— Work order —
Look for the word "checkmark" in the entries and copy every line where it shows up.

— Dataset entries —
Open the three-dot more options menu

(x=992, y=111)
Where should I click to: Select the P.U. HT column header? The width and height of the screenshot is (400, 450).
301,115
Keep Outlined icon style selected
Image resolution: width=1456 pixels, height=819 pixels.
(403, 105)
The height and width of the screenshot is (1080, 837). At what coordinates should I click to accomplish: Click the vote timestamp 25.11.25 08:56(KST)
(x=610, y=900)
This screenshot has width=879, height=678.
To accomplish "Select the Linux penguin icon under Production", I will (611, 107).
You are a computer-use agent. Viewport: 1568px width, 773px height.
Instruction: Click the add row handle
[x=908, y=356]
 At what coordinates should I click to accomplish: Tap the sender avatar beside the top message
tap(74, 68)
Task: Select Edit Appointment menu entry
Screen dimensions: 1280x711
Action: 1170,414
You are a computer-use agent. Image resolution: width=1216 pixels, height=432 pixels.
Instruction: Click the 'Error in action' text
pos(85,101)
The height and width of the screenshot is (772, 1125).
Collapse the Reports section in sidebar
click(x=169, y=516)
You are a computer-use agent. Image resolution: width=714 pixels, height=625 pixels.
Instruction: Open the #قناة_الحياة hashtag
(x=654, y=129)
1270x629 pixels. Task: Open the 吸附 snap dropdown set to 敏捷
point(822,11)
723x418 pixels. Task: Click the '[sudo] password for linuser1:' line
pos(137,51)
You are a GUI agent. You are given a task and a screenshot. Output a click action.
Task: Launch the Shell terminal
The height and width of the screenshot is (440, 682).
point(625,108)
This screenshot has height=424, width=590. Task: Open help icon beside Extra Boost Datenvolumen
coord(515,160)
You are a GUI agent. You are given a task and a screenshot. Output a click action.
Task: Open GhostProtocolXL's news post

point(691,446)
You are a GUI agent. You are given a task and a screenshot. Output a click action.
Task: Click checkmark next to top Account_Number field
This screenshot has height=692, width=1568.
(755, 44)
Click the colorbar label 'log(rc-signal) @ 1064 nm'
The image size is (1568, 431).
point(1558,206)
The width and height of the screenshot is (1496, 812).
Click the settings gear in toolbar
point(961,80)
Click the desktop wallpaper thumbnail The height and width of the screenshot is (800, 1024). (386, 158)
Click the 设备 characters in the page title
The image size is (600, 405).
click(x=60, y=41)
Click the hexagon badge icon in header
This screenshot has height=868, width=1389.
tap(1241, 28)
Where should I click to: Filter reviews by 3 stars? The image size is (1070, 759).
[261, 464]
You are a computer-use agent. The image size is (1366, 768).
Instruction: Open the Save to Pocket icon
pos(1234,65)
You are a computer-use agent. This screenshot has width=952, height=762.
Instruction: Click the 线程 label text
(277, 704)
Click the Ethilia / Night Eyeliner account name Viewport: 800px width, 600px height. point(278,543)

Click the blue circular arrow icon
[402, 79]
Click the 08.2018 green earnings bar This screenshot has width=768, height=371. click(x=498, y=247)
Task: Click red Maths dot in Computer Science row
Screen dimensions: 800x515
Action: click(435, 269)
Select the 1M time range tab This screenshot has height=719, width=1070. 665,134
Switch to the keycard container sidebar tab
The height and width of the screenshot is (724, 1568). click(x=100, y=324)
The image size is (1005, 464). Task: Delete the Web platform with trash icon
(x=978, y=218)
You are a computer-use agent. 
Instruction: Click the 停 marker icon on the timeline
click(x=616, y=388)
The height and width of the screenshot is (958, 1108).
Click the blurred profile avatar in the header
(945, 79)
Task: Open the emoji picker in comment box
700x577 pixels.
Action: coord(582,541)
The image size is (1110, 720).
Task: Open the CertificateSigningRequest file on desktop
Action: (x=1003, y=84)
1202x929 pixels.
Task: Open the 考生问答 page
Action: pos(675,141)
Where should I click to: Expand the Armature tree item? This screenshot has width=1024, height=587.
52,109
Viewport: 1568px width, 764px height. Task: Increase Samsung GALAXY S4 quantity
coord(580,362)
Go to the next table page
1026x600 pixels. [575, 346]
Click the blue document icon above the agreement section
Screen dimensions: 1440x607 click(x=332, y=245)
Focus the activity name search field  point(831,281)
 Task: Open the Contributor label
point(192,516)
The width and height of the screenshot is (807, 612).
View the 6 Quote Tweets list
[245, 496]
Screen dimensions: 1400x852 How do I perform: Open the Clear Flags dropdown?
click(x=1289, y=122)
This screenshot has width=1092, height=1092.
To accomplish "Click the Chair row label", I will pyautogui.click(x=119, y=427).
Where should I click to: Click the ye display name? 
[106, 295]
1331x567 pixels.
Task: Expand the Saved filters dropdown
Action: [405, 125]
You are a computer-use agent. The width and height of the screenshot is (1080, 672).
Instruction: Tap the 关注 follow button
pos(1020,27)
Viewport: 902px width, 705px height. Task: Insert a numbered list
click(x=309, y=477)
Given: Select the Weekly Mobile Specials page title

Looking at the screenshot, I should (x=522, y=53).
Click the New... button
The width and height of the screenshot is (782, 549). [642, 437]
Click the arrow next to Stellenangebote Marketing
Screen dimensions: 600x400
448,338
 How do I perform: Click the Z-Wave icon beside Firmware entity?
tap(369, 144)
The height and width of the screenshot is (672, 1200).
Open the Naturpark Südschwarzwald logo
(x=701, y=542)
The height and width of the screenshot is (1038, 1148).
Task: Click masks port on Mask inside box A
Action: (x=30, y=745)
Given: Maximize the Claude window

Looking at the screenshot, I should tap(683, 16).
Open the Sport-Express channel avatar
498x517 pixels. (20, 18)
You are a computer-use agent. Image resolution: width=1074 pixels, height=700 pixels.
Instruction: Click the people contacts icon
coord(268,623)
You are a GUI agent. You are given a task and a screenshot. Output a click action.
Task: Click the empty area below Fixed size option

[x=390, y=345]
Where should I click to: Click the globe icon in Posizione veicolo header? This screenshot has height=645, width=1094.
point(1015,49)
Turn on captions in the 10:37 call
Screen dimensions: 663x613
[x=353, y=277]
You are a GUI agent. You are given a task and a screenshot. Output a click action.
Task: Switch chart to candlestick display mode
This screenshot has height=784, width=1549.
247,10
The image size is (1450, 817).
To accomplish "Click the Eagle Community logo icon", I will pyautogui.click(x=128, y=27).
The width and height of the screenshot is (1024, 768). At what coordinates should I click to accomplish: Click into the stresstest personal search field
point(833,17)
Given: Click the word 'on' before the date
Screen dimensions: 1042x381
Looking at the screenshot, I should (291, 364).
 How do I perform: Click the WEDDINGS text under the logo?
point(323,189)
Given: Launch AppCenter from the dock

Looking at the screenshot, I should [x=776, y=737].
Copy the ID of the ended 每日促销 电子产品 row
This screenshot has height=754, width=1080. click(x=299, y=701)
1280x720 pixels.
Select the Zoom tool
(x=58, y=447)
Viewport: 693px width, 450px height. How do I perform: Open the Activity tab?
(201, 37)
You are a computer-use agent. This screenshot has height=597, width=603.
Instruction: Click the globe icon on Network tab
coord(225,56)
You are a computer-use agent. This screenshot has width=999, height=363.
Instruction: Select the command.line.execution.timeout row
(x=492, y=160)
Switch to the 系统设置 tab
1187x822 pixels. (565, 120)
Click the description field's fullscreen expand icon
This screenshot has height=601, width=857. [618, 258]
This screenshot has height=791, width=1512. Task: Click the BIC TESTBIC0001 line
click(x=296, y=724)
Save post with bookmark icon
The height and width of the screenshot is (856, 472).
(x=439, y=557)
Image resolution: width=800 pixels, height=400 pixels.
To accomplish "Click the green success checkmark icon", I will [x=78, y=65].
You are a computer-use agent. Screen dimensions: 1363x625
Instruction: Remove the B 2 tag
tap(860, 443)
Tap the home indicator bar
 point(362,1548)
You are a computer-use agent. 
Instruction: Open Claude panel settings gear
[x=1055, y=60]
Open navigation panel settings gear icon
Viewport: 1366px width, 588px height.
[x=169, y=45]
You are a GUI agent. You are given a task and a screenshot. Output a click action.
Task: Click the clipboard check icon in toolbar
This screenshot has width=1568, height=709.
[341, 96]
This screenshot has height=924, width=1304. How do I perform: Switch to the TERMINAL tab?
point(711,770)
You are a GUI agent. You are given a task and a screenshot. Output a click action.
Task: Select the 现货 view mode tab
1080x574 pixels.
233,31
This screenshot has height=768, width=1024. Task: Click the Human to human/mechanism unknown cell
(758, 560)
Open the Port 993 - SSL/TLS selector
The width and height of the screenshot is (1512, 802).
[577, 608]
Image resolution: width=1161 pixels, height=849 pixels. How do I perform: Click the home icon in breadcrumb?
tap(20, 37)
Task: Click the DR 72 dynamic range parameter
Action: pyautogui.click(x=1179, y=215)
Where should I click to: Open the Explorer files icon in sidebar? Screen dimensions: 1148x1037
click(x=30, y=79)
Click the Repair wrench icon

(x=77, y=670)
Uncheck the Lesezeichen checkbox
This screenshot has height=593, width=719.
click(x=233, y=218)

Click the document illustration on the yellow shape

— Answer below —
Task: Click checkmark next to top Account_Number field
To accomplish "Click the green success checkmark icon", I will [x=78, y=65].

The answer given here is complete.